L’article L. 311-4-1 va plus loin : le contrat de séjour peut comporter une annexe définissant les mesures particulières pour assurer l’intégrité physique et la sécurité du résident. La loi impose que le bracelet anti-fugue en EHPAD y figure.

 

Bracelet anti-fugue en EHPAD : ce que dit la loi concernant le consentement

Les EHPADs sont tenus d’accueillir uniquement des personnes consentantes, quel que soit leur niveau de dépendance (art. L. 311-3, 3° CASF). Ce principe légal s’étend au port d’un bracelet anti-fugue en EHPAD.

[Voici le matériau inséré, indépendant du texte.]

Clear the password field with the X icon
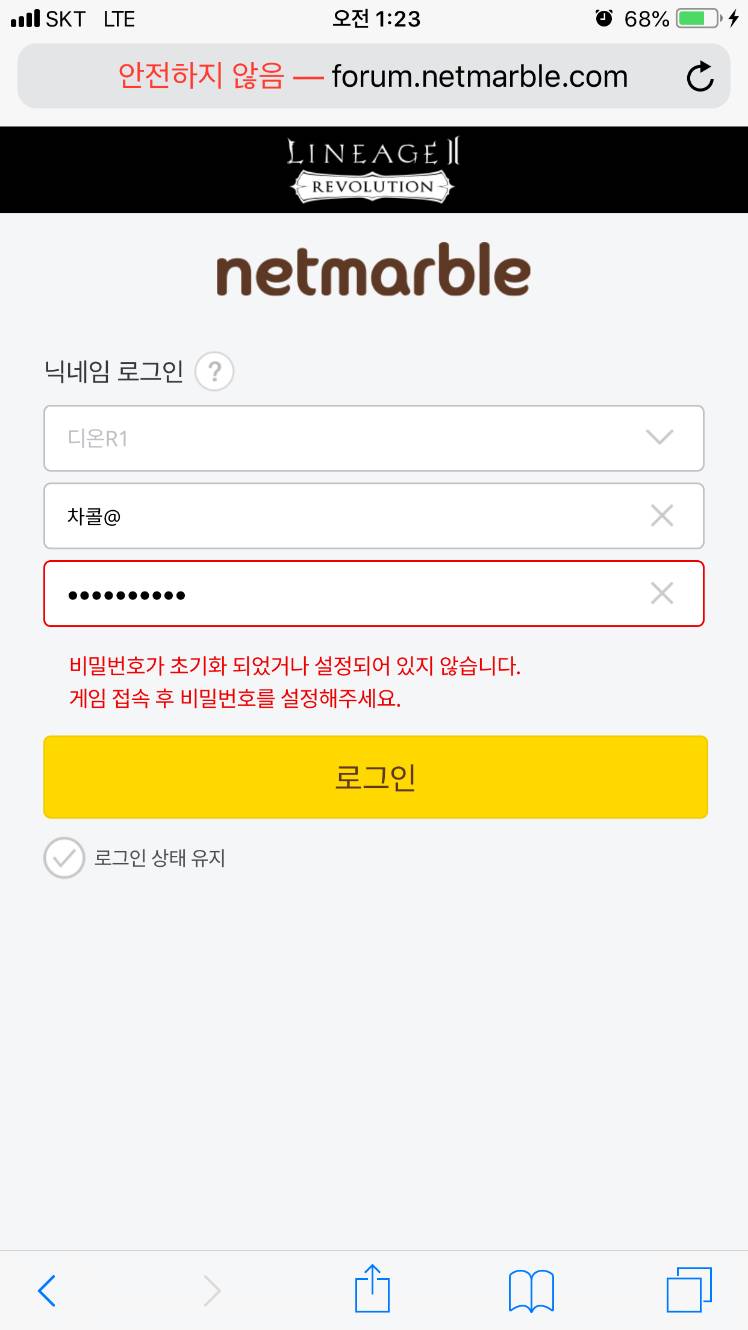 pyautogui.click(x=661, y=593)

Deux situations se distinguent. Quand le résident est en mesure de consentir, son accord doit être recueilli par écrit, et il peut le retirer à tout moment. Quand il ne l’est plus (stades avancés d’Alzheimer notamment) la décision revient conjointement à la famille et aux soignants. Si le résident est sous tutelle ou curatelle, c’est le représentant légal qui donne son accord. Dans tous les cas, la décision doit être tracée et réévaluée régulièrement.

 

La contention : des règles strictes à ne pas confondre

Le bracelet anti-fugue en EHPAD n’est pas aux yeux de loi une mesure de contention physique. Faisant partie des dispositifs de sécurité pour seniors issus de la domotique, il ne restreint pas les mouvements du résident dans l’espace de l’établissement. Mais dans certaines configurations (verrouillage automatique de portes déclenché par l’approche du bracelet) il s’en rapproche fortement. La réglementation sur la contention s’applique alors par analogie : prescription médicale individuelle et temporaire, réévaluation régulière, proportionnalité. La prescription médicale est en tout état de cause requise dès lors que le dispositif est activé dans une finalité anti-fugue pour un résident désorienté non hébergé en unité fermée Alzheimer.

 

Bracelet anti-fugue : ce que la CNIL encadre

Le bracelet anti-fugue collecte des données de localisation, considérées comme des données personnelles au sens du RGPD et de la loi Informatique et Libertés du 6 janvier 1978. La géolocalisation des résidents est en effet au cœur du fonctionnement de ces dispositifs, ce qui les soumet à un cadre réglementaire strict. Lors de contrôles menés en 2010 dans des EHPAD utilisant ces dispositifs, la CNIL a relevé plusieurs irrégularités et a précisé ses exigences :

  • Le traitement doit être inscrit au registre des activités de traitement de l’établissement (et faire l’objet d’une analyse d’impact si les risques sont élevés).
  • Les données de localisation ne peuvent pas être utilisées à d’autres fins que la sécurité du résident. Notamment pas pour surveiller les déplacements du personnel soignant, dérive explicitement identifiée par la CNIL.
  • Le dispositif doit rester proportionné et ne pas servir à pallier un sous-effectif.
  • Le résident ou son représentant légal doit pouvoir en demander la désactivation à tout moment.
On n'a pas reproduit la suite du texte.